In 2017, again, it sold under 22,000, compared to 42,000 in 2003.
85% (your site figs) of median earners under 30 cannot afford anything in Auckland.
By the way, when next RE NZ is blowing the "its all good" trumpet re listings, it would make a change to have a breakdown of WHAT is listed?? ie how much of new listing is apartment blocks coming on stream and how much is HOUSES that are finished and been lived in previously cf sections. Sections take an age to sell.
While we are at it, perhaps someone could explain why much of what is listed on RE NZ has been there (not sections) for over 4 months when we keep being told by REINZ that OTM average is 41 days in Auckland. Lots of sections in Rodney for instance, have been listed (does this mean OTM??) for 18 months.
Lack of itemisation in stats and terms (like the ubiquitous and meaningless "affordable") in housing debate is infuriating. meanwhile we have to wit for 2013 figs re census to be updated which won't start dribbling out til March 2019.

Isn't the post says about mortgage lending $$s and you talking about number of sales ?

Both are relevant.. More mortgage $ and less sales = people in hock up to the eyeballs.

The 'hoodwinking' of First home buyers continues and the MSM remains complicit in the falsehood.

Essentially our kids can't compete with interest only debt (and definitely when negative gearing is added)


1. A. $250,000 repayment loan over 25 years at 5% interest = $1461 per calendar month

the interest only speculator can offset tax and can borrow

2. A $350,000 interest only loan over 25 years at 5% interest = $1458 per calendar month.

The no repayment borrower can always outbid the 'want to pay down the future' borrower who doesn't have a chance to compete as can't offset any rent losses because they live there... The whole Australasian system has been rigged.... We now complain about young Kiwi's leaving the country for greener pastures abroad and fear for the loss of them (that we'll replace with lower calibre, often non-English speaking foreigners) but what choice have we given them? The sooner negative gearing and interest only loans disappear the better chance we'll have of our kids and grandkids wanting to stay in new Zealand with us.....

Or we can just carry on the way that it was under Key.........

By the way, a bit of factual breakdown for readers: RE NZ for Rodney: 949 houses or townhouses, 665 sections.
In addition to this, around 27% of what is listed under "houses and townhouses"does not have a building on it!!
Ratio of houses and townhouses listed to sections is hence currently 69%. A few weeks ago it was 63%, so patently sections are stuck.

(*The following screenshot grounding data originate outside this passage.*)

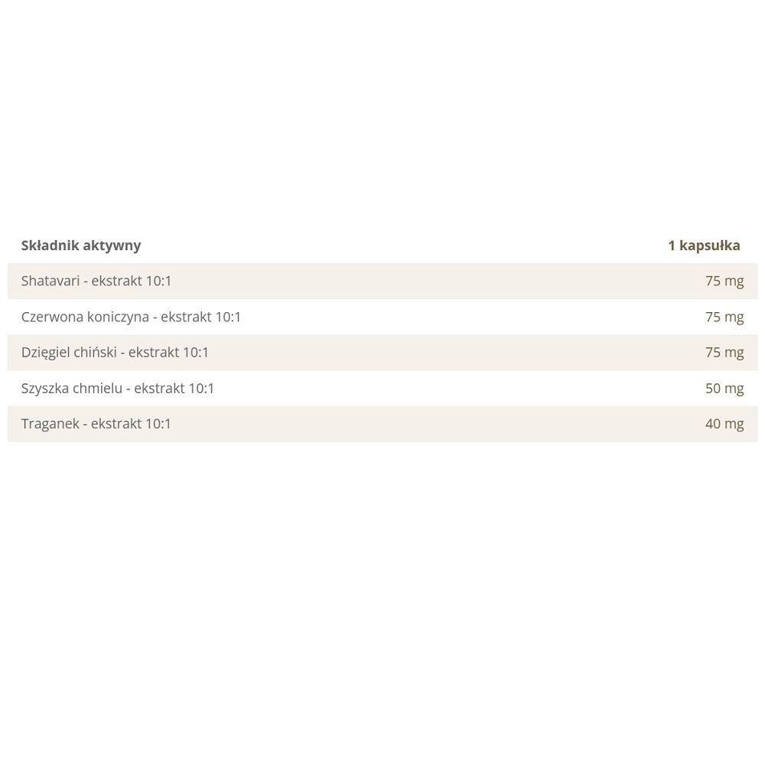
Task: Select the Dzięgiel chiński ekstrakt label
Action: (x=115, y=353)
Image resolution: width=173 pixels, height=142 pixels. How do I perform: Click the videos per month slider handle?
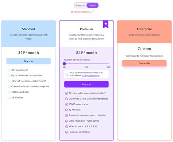[64, 64]
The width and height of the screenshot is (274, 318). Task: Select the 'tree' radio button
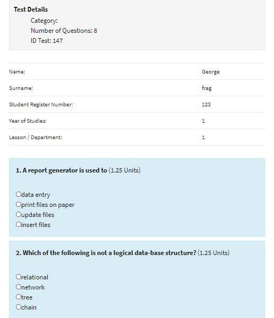click(x=19, y=297)
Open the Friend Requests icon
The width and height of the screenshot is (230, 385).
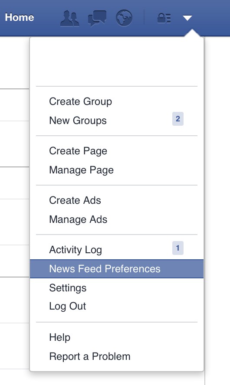tap(70, 18)
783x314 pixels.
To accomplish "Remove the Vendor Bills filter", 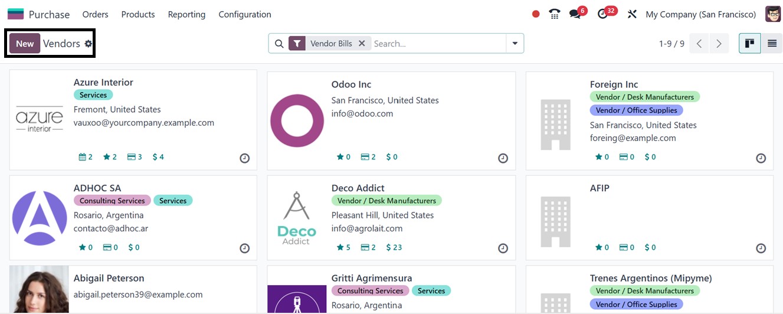I will pyautogui.click(x=362, y=44).
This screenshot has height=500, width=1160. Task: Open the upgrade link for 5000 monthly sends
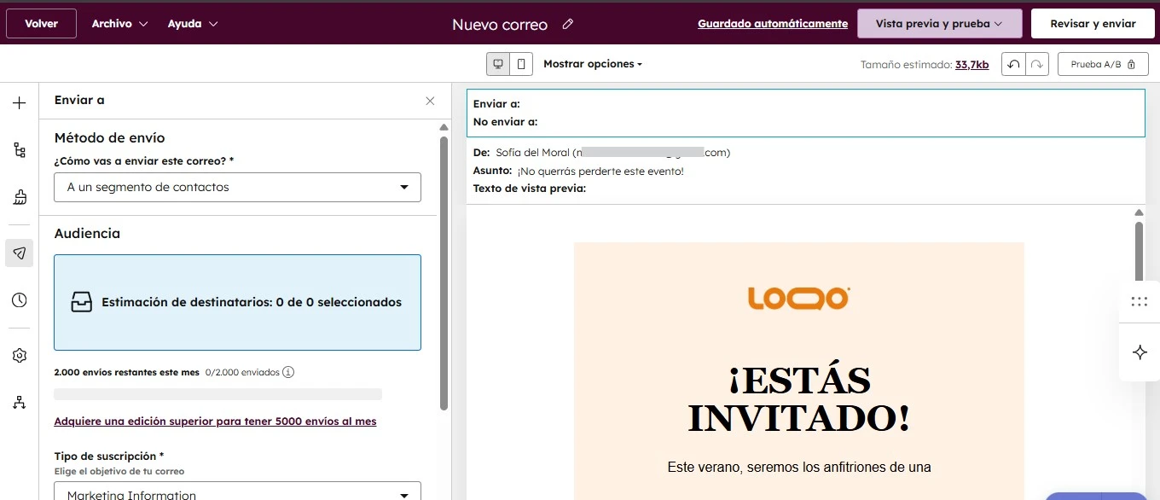(x=215, y=422)
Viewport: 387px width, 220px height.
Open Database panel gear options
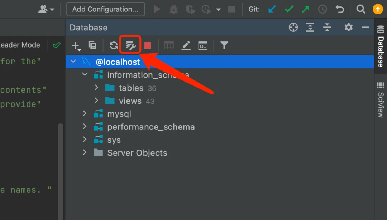click(x=348, y=28)
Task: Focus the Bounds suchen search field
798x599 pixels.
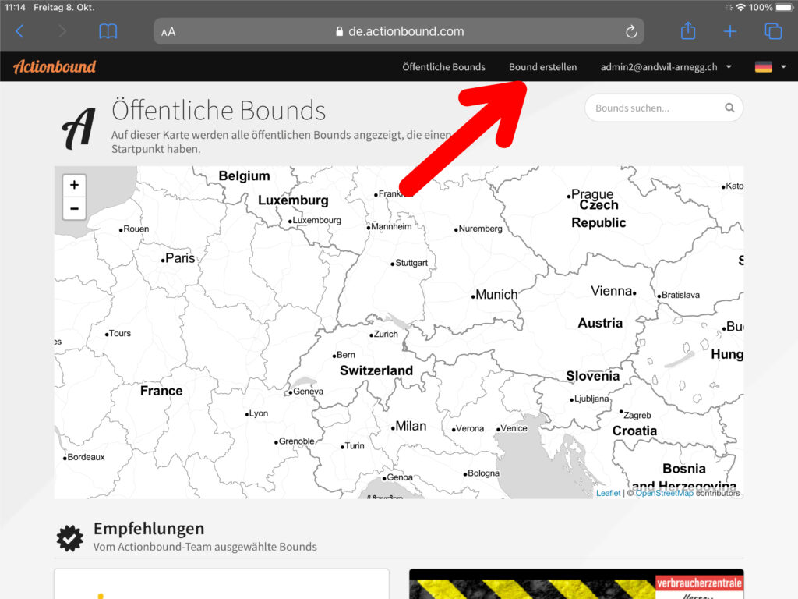Action: click(653, 108)
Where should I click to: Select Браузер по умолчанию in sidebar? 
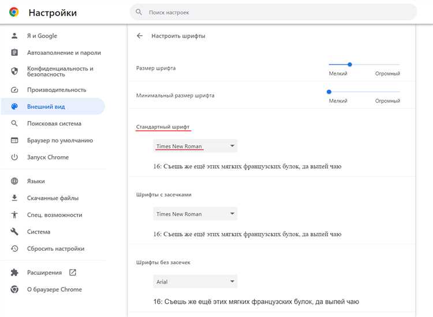coord(59,141)
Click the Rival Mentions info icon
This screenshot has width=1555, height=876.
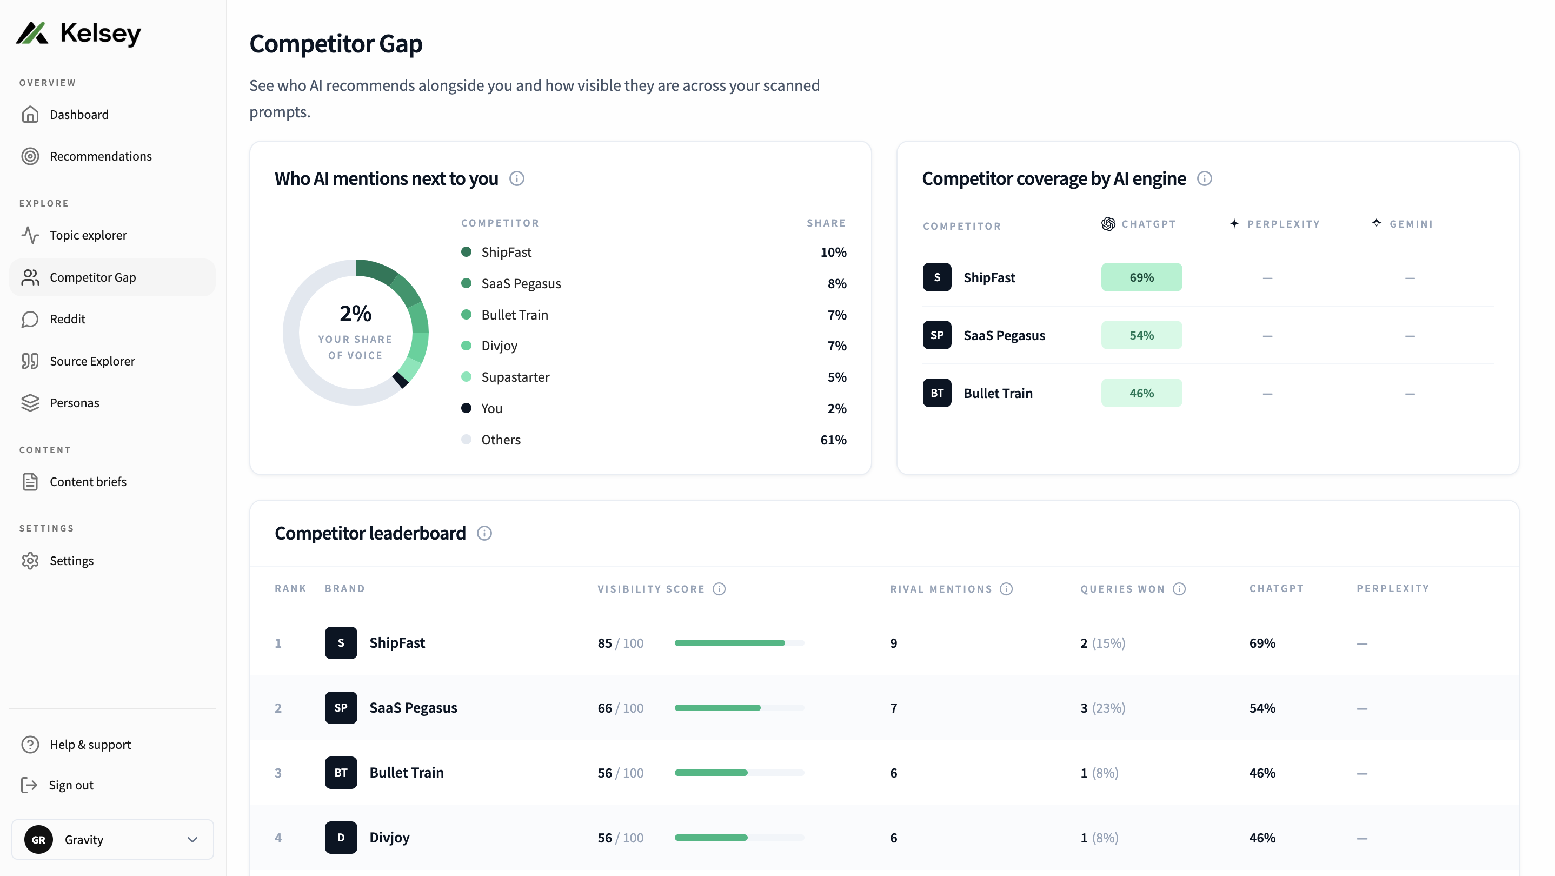point(1006,589)
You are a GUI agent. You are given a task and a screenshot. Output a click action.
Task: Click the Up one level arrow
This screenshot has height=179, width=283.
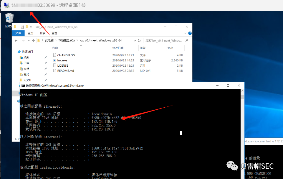pyautogui.click(x=34, y=40)
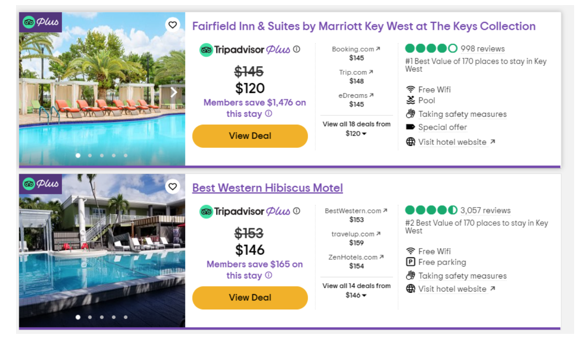Screen dimensions: 580x344
Task: Select second photo dot on Fairfield Inn carousel
Action: 90,156
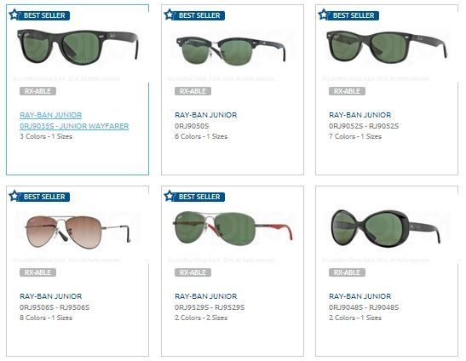This screenshot has height=361, width=466.
Task: Click the RAY-BAN JUNIOR link in first card
Action: click(51, 115)
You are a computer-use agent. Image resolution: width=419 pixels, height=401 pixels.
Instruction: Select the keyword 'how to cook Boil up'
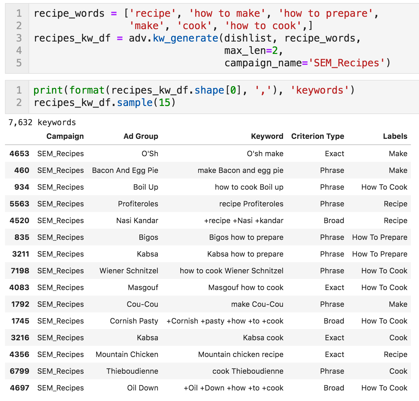pos(249,187)
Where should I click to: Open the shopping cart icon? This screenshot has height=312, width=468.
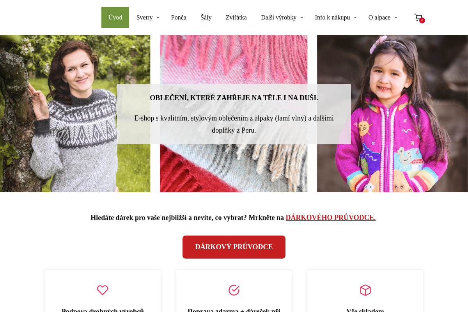(418, 17)
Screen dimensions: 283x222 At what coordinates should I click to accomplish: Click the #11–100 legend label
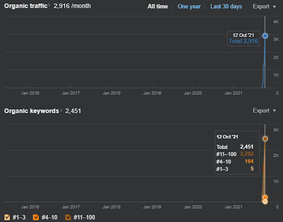[x=84, y=218]
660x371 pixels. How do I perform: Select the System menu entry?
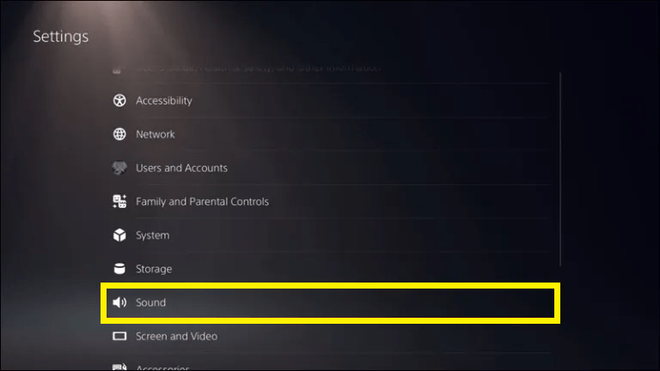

Sales have been falling or static virtually all over Auckland for 7 months. Exception are sections in Maire Road, Orewa, and apartments in Auckland plus anything priced under $750,000 mostly in Waitakere and Manakau. north Shore sales fall every quarter and no surprise as its prices are not falling. By the way, mortgages are rising slightly because interest rates (wholesale) have fallen recently. More of mortgage market is being taken by non-bank lenders to FHB - ie the dodgy bits that ballooned in 2005-7. This is not a healtthy sign.

All is wonderful in NZ : )))

Actually its all great in New Zealand but your view is only a reflection of how well your financially well off. It doesn't matter what country in the world you are in, there are people very happy with life. I think the secret is picking when its all going to hit the fan for the "Average Joe". I'm still not getting good vibes from the market so its hibernation time in an underground bunker.

Glad we agree.
Although I'm not from NZ, I made my money here so for me, NZ matters. It's not just about money though, most people are good in NZ, it's also about family, friends and spare time (I'm watching my countryman Federer play right now : )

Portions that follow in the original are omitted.